* _Task prompt_:
An exact retyping of every record is required.

Saved data entries:
★ ★ ★ ★ ★ ★ ★

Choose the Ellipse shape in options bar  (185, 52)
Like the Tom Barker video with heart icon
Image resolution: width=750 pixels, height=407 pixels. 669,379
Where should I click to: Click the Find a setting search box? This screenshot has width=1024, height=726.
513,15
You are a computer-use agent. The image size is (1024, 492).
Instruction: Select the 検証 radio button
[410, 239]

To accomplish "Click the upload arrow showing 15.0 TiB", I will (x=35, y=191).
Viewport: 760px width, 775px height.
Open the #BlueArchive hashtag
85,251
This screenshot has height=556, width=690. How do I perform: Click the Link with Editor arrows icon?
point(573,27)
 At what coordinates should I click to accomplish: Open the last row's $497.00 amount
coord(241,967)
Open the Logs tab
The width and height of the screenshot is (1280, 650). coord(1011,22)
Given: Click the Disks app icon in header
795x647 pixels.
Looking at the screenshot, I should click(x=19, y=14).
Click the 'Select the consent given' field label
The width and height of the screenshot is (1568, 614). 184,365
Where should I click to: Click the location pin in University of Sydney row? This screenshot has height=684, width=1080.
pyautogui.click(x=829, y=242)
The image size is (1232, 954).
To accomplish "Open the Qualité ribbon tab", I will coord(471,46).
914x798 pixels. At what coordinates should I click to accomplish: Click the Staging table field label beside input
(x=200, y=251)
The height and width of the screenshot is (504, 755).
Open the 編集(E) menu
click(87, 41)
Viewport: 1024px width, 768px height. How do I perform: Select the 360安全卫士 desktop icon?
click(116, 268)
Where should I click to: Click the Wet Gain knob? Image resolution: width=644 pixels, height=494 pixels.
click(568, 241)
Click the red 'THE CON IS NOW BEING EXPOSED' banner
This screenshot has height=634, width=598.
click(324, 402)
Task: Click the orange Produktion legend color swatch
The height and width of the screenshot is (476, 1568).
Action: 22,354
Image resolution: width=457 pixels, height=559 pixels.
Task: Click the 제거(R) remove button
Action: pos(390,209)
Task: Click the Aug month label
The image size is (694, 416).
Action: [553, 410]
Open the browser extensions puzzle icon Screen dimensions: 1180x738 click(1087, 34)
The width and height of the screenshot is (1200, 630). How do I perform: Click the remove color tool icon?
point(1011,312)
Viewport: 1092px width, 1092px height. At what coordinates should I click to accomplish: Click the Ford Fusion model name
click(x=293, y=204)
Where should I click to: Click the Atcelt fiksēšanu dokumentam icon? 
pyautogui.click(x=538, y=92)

★ ★ ★ ★ ★ ★ ★

* _Task solution_:
Choose the Ellipse shape in options bar  (185, 52)
Like the Tom Barker video with heart icon
Image resolution: width=750 pixels, height=407 pixels. 669,379
Where should I click to: Click the Find a setting search box? This screenshot has width=1024, height=726.
513,15
You are a computer-use agent. The image size is (1024, 492).
Instruction: Select the 検証 radio button
[410, 239]

To accomplish "Click the upload arrow showing 15.0 TiB", I will (x=35, y=191).
Viewport: 760px width, 775px height.
Open the #BlueArchive hashtag
85,251
This screenshot has height=556, width=690. How do I perform: Click the Link with Editor arrows icon?
point(573,27)
 At what coordinates should I click to accomplish: Open the last row's $497.00 amount
coord(241,967)
Open the Logs tab
The width and height of the screenshot is (1280, 650). coord(1011,22)
Given: Click the Disks app icon in header
795x647 pixels.
Looking at the screenshot, I should click(x=19, y=14).
Click the 'Select the consent given' field label
The width and height of the screenshot is (1568, 614). 184,365
Where should I click to: Click the location pin in University of Sydney row? This screenshot has height=684, width=1080.
pyautogui.click(x=829, y=242)
The image size is (1232, 954).
To accomplish "Open the Qualité ribbon tab", I will coord(471,46).
914x798 pixels. At what coordinates should I click to accomplish: Click the Staging table field label beside input
(x=200, y=251)
The height and width of the screenshot is (504, 755).
Open the 編集(E) menu
click(87, 41)
Viewport: 1024px width, 768px height. How do I perform: Select the 360安全卫士 desktop icon?
click(116, 268)
Where should I click to: Click the Wet Gain knob? Image resolution: width=644 pixels, height=494 pixels.
click(568, 241)
Click the red 'THE CON IS NOW BEING EXPOSED' banner
This screenshot has height=634, width=598.
click(324, 402)
Task: Click the orange Produktion legend color swatch
The height and width of the screenshot is (476, 1568).
Action: 22,354
Image resolution: width=457 pixels, height=559 pixels.
Task: Click the 제거(R) remove button
Action: pos(390,209)
Task: Click the Aug month label
The image size is (694, 416).
Action: [553, 410]
Open the browser extensions puzzle icon Screen dimensions: 1180x738 click(1087, 34)
The width and height of the screenshot is (1200, 630). How do I perform: Click the remove color tool icon?
point(1011,312)
Viewport: 1092px width, 1092px height. At what coordinates should I click to accomplish: Click the Ford Fusion model name
click(x=293, y=204)
Where should I click to: Click the Atcelt fiksēšanu dokumentam icon? 
pyautogui.click(x=538, y=92)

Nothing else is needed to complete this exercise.